§ **Work item**:
An exact copy of the line containing "Given: Switch to the 지도로 보기 tab" and of every line after it, through the last line of the material, is what should be returned.
= = = = =
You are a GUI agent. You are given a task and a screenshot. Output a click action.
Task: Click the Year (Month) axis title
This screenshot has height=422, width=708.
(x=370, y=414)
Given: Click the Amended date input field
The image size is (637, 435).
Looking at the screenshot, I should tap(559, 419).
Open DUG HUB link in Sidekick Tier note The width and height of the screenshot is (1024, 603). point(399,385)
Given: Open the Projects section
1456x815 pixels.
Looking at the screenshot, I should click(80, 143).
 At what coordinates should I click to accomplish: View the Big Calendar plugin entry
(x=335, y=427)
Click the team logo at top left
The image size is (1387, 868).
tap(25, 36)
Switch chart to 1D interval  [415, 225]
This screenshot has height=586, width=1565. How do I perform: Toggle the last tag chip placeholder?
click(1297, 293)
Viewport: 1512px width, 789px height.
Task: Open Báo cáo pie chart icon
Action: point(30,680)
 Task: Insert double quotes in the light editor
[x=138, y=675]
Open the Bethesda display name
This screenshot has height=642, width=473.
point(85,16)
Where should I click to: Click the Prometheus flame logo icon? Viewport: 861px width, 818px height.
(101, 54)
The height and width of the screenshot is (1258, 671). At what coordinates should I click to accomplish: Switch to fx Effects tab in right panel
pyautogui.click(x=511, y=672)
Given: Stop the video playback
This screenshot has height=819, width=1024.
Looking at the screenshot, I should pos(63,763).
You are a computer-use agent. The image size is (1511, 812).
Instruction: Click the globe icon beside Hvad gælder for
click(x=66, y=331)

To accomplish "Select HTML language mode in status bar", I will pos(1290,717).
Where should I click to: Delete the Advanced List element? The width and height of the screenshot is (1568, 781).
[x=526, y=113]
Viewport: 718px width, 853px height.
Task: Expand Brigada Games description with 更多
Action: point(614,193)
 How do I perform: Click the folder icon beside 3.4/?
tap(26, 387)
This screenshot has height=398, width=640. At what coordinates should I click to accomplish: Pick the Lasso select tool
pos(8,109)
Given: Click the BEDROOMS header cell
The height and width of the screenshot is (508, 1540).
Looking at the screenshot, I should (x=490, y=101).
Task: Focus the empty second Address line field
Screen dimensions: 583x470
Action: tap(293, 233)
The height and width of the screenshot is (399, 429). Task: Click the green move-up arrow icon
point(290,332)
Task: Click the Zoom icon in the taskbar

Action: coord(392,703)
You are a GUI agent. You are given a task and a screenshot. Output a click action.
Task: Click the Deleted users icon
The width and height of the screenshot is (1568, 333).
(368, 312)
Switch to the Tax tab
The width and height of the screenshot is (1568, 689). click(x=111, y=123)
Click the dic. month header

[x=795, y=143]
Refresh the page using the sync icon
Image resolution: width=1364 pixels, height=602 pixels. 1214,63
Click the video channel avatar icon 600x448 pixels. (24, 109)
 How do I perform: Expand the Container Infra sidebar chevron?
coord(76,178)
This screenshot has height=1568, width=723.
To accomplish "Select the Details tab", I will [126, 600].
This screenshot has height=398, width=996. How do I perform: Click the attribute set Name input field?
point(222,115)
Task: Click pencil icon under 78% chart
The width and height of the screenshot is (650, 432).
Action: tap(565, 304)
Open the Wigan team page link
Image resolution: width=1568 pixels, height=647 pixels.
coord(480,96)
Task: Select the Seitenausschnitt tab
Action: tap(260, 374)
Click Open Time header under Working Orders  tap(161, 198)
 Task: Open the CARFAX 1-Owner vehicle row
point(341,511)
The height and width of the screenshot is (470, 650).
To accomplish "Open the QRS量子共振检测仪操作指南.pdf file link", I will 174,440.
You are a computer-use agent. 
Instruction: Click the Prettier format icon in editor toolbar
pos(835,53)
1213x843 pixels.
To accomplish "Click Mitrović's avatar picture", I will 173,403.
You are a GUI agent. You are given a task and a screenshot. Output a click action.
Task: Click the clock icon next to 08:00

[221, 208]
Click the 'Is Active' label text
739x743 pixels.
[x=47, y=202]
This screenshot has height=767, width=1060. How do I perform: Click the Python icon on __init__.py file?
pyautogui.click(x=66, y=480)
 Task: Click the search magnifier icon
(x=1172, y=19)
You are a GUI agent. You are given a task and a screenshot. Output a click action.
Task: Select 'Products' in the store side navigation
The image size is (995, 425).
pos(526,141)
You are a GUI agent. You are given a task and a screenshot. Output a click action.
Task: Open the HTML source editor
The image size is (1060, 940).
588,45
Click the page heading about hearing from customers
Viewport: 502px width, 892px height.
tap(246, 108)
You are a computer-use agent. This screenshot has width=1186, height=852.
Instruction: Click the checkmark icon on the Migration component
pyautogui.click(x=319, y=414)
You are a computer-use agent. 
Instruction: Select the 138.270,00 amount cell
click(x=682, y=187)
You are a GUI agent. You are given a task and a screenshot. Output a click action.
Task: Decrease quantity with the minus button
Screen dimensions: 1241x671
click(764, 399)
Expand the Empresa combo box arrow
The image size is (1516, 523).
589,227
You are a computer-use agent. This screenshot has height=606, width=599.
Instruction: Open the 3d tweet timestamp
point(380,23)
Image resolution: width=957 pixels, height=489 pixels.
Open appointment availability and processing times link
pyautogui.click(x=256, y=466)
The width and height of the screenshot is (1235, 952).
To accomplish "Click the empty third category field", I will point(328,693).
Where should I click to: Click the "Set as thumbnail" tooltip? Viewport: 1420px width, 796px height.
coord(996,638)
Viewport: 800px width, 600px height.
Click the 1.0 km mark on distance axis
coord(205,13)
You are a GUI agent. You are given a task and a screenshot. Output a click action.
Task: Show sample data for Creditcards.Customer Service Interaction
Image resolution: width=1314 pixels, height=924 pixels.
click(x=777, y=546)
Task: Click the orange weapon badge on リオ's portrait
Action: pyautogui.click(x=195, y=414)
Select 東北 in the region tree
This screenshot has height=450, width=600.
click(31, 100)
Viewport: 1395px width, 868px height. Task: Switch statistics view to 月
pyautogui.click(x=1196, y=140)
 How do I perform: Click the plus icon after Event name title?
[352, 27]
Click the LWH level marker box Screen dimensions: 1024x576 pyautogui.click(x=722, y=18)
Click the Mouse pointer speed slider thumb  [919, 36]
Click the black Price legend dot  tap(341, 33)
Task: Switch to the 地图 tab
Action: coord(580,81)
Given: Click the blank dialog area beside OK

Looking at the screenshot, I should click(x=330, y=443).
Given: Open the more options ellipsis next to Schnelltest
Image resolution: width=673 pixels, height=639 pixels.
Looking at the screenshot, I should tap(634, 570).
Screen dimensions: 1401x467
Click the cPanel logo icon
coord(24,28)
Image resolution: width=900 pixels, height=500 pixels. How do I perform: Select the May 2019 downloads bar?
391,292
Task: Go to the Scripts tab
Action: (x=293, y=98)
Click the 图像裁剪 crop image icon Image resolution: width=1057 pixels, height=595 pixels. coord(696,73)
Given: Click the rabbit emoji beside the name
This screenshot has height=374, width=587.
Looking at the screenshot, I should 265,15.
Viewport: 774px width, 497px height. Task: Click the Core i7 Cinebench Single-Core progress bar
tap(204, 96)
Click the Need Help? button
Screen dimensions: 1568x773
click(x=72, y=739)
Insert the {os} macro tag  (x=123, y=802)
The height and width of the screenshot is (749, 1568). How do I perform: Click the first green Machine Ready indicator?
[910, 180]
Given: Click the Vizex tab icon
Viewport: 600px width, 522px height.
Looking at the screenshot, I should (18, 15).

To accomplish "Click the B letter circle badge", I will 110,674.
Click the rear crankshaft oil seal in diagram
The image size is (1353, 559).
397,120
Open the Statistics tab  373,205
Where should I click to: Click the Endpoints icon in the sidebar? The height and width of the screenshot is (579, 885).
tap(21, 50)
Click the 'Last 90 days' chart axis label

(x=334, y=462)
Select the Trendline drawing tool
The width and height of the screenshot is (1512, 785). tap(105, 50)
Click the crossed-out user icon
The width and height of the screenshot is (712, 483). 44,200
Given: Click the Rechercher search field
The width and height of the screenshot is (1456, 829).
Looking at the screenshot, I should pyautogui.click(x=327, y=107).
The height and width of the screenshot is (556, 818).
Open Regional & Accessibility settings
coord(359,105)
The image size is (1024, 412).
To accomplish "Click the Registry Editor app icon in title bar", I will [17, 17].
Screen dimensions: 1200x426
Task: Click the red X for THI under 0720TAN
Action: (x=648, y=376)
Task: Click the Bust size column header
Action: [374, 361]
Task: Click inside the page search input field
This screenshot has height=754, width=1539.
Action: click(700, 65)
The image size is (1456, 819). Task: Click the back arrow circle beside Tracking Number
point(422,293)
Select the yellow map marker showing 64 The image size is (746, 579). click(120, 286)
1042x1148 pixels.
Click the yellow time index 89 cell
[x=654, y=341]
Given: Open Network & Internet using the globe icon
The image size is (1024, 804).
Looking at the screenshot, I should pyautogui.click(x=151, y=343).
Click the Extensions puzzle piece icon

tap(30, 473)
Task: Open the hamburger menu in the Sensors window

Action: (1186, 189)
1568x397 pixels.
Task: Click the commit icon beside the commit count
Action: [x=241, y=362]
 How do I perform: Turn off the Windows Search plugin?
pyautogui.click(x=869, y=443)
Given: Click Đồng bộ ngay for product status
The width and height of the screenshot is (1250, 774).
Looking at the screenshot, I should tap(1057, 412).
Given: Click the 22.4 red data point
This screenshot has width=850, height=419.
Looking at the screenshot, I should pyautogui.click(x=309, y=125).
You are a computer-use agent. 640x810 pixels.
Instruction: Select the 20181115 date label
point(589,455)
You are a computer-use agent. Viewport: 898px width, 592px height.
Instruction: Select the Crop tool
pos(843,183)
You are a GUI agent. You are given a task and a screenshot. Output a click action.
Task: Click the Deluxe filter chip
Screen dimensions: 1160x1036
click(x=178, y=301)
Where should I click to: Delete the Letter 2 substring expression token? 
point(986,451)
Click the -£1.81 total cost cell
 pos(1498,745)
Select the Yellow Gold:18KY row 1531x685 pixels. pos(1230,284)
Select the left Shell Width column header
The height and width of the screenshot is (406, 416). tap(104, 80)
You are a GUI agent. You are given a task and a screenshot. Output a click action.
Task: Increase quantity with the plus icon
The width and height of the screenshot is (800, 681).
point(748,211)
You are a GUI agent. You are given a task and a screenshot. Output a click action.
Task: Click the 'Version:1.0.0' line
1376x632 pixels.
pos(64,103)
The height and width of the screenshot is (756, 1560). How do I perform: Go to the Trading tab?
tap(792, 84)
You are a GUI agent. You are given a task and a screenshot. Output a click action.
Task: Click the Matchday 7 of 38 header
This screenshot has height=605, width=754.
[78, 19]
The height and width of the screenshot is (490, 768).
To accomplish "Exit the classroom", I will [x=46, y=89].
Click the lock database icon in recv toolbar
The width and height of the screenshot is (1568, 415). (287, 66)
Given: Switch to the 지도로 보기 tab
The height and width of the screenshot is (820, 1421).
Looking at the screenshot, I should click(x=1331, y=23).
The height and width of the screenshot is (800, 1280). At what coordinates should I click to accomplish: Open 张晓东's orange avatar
= = = = =
§ **Result below**:
Given: Switch to the 지도로 보기 tab
The height and width of the screenshot is (820, 1421).
Looking at the screenshot, I should click(x=1331, y=23).
The height and width of the screenshot is (800, 1280). At what coordinates should I click to accomplish: Open 张晓东's orange avatar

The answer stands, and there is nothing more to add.